> [CONSIGNES]:
1. Dans la chronique sur Das Rheingold, dans quelle salle la nouvelle production de l’Opéra de Monte-Carlo a-t-elle été montée ?
2. Écrivez la suite de la chronique sur Das Rheingold, en reprenant juste après sa dernière phrase.

> [EXTRAIT]:
════════════════════
Chroniques

par vincent guillemin

Das Rheingold | L’or du Rhin
opéra de Richard Wagner

Opéra de Monte-Carlo
- 24 novembre 2013
Das Rheingold, opéra de Richard Wagner
© opéra de monte-carlo

Cent cinq ans après la première et soixante-quatorze après la dernière représentation à Monaco, l’actuel directeur de l’Opéra de Monte-Carlo Jean-Louis Grinda, propose une nouvelle production du prologue du Ring de Richard Wagner : Das Rheingold. Créant lui-même la mise en scène, il s’entoure d’un cast solide et d’un chef expérimenté afin de s’assurer la réussite du projet, monté pour l’occasion dans la grande salle du Forum Grimaldi, l’ancien opéra attenant au Casino ayant été jugé trop petit.

Trente années de Regie Theater à l’allemande autour de l’œuvre d’art totale (Gesamtkunstwerk) auront sans doute tari la source des idées des metteurs en scène dont il ne reste visiblement que Bayreuth pour s’obstiner à la transcription, les autres créations de ces dernières années montrant au contraire un retour à une lecture beaucoup plus en rapport avec le livret, avec plus ou moins de réussite, comme Andreas Kriegenburg à la Bayerische Staatsoper [lire notre chronique du 14 juillet 2013], Guy Cassier à Berlin et Milan [lire notre chronique du 17 décembre 2010] ou en ce moment Dieter Dorn à Genève [lire notre chronique du 16 novembre 2013]. C’est également le choix de Jean-Louis Grinda, respectant à la lettre un texte sur lequel il apporte les éclairages nécessaires par des décors explicites et des détails précis – cette pomme d’or cultivée par Freia pour les dieux, pour une fois offerte au demi-dieu du feu Loge qui n’y a normalement pas le droit, par exemple.
════════════════════
> [RELEVÉ]:

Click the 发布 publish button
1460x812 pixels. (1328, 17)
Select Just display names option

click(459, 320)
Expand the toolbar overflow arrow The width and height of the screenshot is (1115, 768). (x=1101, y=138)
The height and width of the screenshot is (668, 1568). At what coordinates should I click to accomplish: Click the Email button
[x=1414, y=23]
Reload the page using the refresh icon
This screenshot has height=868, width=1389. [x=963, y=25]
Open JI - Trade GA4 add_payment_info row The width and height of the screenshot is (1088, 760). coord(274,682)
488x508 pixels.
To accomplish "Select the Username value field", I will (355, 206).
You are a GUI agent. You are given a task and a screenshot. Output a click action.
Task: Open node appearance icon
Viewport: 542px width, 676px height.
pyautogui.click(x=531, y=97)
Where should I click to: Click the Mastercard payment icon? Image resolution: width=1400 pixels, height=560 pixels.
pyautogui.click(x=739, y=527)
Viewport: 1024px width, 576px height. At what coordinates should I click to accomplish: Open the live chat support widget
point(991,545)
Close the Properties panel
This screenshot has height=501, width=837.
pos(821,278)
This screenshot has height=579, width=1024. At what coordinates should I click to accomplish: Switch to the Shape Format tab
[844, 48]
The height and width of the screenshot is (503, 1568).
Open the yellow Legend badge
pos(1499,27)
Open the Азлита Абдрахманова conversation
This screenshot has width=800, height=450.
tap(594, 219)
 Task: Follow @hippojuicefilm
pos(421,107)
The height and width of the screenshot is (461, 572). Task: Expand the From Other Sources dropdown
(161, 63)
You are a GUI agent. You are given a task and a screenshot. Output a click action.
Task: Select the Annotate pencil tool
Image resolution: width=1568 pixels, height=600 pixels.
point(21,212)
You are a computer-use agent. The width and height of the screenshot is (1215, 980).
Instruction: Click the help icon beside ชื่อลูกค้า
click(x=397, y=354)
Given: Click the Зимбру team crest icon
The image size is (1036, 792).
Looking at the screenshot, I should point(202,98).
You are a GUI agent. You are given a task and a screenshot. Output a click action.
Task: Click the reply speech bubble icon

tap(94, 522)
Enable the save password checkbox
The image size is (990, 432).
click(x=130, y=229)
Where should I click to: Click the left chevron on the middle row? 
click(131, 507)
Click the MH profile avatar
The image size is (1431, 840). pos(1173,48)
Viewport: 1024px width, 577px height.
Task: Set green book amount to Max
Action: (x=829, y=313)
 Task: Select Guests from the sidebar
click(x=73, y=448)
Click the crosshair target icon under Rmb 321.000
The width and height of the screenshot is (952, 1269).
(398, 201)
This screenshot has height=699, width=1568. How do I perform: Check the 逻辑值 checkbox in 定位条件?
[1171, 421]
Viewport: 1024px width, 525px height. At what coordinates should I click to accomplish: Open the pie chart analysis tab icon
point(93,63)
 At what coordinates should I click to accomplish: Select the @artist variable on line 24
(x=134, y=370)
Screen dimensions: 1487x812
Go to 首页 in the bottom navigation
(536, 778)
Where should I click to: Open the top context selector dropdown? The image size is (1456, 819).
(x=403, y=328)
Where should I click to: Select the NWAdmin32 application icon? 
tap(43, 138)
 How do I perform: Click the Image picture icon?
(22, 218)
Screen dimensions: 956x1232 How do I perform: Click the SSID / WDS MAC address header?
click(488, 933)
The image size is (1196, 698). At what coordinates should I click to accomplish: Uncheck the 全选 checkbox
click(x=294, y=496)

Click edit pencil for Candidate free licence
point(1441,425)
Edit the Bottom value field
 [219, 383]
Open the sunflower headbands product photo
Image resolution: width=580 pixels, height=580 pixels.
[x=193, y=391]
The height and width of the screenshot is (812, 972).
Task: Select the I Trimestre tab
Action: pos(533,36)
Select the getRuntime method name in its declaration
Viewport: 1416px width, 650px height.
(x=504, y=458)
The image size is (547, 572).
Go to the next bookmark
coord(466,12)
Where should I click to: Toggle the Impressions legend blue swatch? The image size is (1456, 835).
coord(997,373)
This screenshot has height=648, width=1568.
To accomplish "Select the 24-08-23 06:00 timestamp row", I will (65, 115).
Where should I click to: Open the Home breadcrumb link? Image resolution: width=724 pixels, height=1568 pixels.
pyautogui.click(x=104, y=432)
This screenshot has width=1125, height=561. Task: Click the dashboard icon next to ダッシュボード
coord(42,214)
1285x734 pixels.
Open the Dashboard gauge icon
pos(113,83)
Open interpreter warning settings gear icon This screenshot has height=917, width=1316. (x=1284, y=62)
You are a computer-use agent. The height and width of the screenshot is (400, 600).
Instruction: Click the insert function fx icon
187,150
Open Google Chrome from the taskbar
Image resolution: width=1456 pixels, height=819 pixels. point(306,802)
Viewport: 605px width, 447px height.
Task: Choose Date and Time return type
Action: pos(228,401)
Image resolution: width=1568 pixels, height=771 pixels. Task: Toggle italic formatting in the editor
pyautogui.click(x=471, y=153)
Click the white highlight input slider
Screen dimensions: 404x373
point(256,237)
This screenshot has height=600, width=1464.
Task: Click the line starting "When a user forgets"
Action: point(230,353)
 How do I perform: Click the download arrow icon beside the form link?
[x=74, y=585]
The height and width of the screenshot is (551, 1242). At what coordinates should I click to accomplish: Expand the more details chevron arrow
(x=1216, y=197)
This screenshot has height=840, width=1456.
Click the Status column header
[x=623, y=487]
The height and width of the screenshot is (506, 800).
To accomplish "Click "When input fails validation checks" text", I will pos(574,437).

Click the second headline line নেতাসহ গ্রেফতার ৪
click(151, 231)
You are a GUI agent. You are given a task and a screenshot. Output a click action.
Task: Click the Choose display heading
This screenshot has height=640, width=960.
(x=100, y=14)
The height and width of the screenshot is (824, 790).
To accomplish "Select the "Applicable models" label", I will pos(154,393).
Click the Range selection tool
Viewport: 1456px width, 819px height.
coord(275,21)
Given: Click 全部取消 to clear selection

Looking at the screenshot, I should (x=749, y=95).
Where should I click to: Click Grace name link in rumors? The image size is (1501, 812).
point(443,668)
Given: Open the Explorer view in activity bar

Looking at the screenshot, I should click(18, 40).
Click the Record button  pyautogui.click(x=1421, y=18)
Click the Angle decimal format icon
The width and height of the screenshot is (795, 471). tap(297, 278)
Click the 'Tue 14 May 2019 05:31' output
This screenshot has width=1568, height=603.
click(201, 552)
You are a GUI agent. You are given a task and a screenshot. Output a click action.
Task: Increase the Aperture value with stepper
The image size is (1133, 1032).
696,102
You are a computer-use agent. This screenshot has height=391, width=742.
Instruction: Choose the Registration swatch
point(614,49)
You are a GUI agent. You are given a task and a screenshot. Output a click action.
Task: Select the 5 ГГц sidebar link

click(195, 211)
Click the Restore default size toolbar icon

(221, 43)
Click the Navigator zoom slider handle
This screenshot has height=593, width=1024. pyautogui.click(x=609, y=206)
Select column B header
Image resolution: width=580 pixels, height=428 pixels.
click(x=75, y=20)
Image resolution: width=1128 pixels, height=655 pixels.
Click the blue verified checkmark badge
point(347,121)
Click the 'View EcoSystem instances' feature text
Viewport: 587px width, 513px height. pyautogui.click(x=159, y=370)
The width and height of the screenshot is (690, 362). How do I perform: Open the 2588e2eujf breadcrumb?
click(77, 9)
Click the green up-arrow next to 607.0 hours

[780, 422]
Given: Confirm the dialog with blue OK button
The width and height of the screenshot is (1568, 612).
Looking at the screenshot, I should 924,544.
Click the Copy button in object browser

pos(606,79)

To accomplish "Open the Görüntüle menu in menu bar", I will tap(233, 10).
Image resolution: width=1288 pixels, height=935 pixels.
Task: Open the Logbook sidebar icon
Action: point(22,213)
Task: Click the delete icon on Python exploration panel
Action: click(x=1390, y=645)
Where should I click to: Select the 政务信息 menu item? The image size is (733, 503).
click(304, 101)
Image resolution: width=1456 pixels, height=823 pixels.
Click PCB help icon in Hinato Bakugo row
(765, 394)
════════════════════
> [RÉPONSES AUX CONSIGNES]:
1. Dans la grande salle du Forum Grimaldi.

2.
Les jolis décors de Rudy Sabounghi sont composés d’images simples, comme l’ombre d’un château en fond de plateau aux Scènes II et IV, ou les wagonnets d’une mine dans une conduite métallique pour la scène du Nibelheim, ayant recours à la vidéo et à des images de synthèses plutôt réussies pour l’eau du Rhin ou Alberich se transformant en dragon. L’équipe aura certainement vu les Meistersinger von Nürnberg d’Herheim cet été à Salzbourg pour la transition des Scènes I à II à l’aide d’un écran vidéo, et les productions de McVicar à Strasbourg [lire notre chronique du 14 février 2007] ou de Lepage à New-York pour les reflets du Rhin [lire notre critique du DVD] et le travail des lumières – ici Laurent Castaingt – qui ramène ce conte pour grands enfants à certains classiques de Walt Disney. Cette dernière source est encore plus perceptible dans les costumes de Jorge Jara qui font de Wotan la Bête, de Fricka la Belle, les géants semblant sortis d’Alice au pays des merveilles et les Rheintöchter de La petite sirène. Le rendu définitif n’omet pas quelques images sans doute trop kitsch ou trop appuyées, comme la grenouille en peluche lors de la capture d’Alberich ou l’arc-en-ciel final représentant Bifröst, pont entre la Terre et le Walhallah, mais nous ne pourrons critiquer un soutien permanent de l’action.

De la distribution très équilibrée se dégage le Wotan d’Egil Sillins que les Parisiens ont déjà entendu en 2010, et dont l’habit, comme décrit plus haut, fait penser à la Bête mais aussi à un être moins imaginaire : Richard Wagner lui-même. Il fait partie des meilleurs interprètes actuels du rôle, et bien que moins ténébreux que Thomas Johannes Mayer ou moins charismatique que Tomasz Konieczny, il surpasse toutefois allègrement Tom Fox la semaine précédente à Genève. La Fricka de Natascha Petrinsky a de beaux aigus et une belle projection, mais s’efface quelque peu par rapport à la superbe Freia de Nicola Beller Carbone, déjà tenante du rôle à La Fenice. La troisième déesse, l’Erda d’Elzbieta Ardam, est légèrement plus fatiguée mais satisfait en créant cette rupture dans la scène finale entre Terre et Eau, représentée par trois excellentes filles du Rhin : Eleonore Marguerre (Woglinde), Linda Sommerhage (Wellgunde) et surtout Stine Maria Fischer (Floßhilde).

Des géants se démarque le très bon Fafner de Steven Humes au timbre clair et à la meilleure projection que Frode Olsen en Fasolt dont les graves profonds ne cachent pas quelques médiums plus tendus. Trevor Scheunemann en Donner et le Froh de William Joyner se surpassent surtout dans la dernière scène. Alberich est tenu par Peter Sidhom en habitué du rôle [lire nos chroniques du 13 mars 2010 et du 4 février 2013], mais dont la voix voilée ne masque pas certaines faiblesses. Le Loge d’Andreas Conrad est l’un des plus intéressants de ces dernières années ; il déjoue tous les pièges de la partition et ferait presque oublier qu’il est plus familiarisé avec le personnage de Mime sur les scènes internationales [lire notre chronique du 9 mars 2013], ici particulièrement bien chanté par Rodolphe Briand.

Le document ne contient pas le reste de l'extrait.